Text segment

=== Begin Enclosure ===

I wondered the same thing, and will admit to probably not digging deep
enough on this one. I think the fix is ok as is but you are asking the
right questions. Maybe a clusterfs mballoc expert can chime in and save
us some time? :)

-=Eric

2009-03-13 11:10:11

by Andreas Dilger

[permalink] [raw]
Subject: Re: [PATCH] fix bogus BUG_ONs in in mballoc code

On Mar 12, 2009 20:38 -0400, Theodore Ts'o wrote:
> On Thu, Mar 12, 2009 at 01:46:57PM -0500, Eric Sandeen wrote:
> > Thiemo Nagel reported that:
> >
> > # dd if=/dev/zero of=image.ext4 bs=1M count=2
> > # mkfs.ext4 -v -F -b 1024 -m 0 -g 512 -G 4 -I 128 -N 1 \
> > -O large_file,dir_index,flex_bg,extent,sparse_super image.ext4
> > # mount -o loop image.ext4 mnt/
> > # dd if=/dev/zero of=mnt/file
> >
> > oopsed, with a BUG_ON in ext4_mb_normalize_request because
> > size == EXT4_BLOCKS_PER_GROUP
> >
> > It appears to me (esp. after talking to Andreas) that the BUG_ON
> > is bogus; a request of exactly EXT4_BLOCKS_PER_GROUP should
> > be allowed, though larger sizes do indicate a problem.

=== End Enclosure ===

Data
=== Begin Enclosure ===

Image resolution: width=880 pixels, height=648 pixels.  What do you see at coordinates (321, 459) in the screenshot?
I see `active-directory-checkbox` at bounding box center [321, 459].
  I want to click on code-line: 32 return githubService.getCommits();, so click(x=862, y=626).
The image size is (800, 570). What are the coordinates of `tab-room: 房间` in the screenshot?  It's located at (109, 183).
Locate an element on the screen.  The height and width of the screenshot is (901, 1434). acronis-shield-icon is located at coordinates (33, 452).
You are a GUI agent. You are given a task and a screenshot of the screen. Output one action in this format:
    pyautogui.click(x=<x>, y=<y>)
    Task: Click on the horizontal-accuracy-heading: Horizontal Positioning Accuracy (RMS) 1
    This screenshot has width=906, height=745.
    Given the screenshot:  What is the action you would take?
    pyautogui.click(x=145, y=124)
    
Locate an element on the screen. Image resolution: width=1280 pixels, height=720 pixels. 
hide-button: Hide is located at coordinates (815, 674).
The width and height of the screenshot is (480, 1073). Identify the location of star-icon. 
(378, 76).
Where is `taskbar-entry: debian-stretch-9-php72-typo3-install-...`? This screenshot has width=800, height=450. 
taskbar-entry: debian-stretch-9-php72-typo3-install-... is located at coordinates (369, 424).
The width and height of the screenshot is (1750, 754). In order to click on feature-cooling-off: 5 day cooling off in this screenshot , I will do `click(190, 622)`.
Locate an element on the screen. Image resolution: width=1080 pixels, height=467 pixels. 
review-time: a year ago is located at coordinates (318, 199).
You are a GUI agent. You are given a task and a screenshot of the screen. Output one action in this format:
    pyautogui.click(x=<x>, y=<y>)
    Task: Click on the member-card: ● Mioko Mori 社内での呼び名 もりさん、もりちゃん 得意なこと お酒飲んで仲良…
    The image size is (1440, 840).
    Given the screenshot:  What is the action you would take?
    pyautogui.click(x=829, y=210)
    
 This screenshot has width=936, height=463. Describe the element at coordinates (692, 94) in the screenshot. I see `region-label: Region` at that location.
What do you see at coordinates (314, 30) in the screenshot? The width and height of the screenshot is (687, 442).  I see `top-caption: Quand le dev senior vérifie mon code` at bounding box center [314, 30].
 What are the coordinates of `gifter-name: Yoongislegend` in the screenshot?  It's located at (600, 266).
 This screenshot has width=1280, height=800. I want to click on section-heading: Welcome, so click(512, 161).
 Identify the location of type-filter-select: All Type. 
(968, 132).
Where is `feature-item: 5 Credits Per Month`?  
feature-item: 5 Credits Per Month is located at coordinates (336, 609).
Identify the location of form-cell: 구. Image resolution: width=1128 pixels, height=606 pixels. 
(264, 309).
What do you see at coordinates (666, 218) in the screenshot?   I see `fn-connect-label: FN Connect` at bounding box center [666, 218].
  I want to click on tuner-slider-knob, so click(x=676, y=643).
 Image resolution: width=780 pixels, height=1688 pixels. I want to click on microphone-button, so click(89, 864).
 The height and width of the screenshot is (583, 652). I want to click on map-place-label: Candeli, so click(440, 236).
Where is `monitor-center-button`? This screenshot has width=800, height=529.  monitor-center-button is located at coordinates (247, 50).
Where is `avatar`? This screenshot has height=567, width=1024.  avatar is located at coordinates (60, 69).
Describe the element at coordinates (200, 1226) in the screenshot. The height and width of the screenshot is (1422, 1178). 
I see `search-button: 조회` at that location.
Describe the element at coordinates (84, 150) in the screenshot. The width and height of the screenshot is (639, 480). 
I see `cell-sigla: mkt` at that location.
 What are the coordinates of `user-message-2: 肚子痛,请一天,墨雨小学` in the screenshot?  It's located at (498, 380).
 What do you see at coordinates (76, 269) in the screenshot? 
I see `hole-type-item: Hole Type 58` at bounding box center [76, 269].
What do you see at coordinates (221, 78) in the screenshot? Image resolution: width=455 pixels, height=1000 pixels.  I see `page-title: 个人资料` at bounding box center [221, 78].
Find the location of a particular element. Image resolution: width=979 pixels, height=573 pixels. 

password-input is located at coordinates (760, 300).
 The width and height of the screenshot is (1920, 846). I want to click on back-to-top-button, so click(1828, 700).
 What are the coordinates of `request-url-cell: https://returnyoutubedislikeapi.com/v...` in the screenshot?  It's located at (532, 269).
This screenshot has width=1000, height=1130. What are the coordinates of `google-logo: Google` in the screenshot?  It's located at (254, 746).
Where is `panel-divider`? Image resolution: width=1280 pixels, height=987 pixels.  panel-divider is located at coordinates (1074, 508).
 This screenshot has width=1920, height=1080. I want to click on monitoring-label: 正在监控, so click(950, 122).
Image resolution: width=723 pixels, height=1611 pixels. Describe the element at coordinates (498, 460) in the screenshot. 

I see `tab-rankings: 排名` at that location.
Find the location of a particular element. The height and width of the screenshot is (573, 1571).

=== End Enclosure ===

Assignment 1
In the mballoc thread, which function hit the BUG_ON when the request size equaled EXT4_BLOCKS_PER_GROUP?
Assignment 2
Rewrite the entries from the line containing "This screenshot has width=1000, height=1130." down to the end of the entries, swapping "Find the location of" for "Locate" and leaving everything else unchanged.
The entries are unrelated to the mballoc thread.

Written reply 1
ext4_mb_normalize_request

Written reply 2
This screenshot has width=1000, height=1130. What are the coordinates of `google-logo: Google` in the screenshot?  It's located at (254, 746).
Where is `panel-divider`? Image resolution: width=1280 pixels, height=987 pixels.  panel-divider is located at coordinates (1074, 508).
 This screenshot has width=1920, height=1080. I want to click on monitoring-label: 正在监控, so click(950, 122).
Image resolution: width=723 pixels, height=1611 pixels. Describe the element at coordinates (498, 460) in the screenshot. 

I see `tab-rankings: 排名` at that location.
Locate a particular element. The height and width of the screenshot is (573, 1571).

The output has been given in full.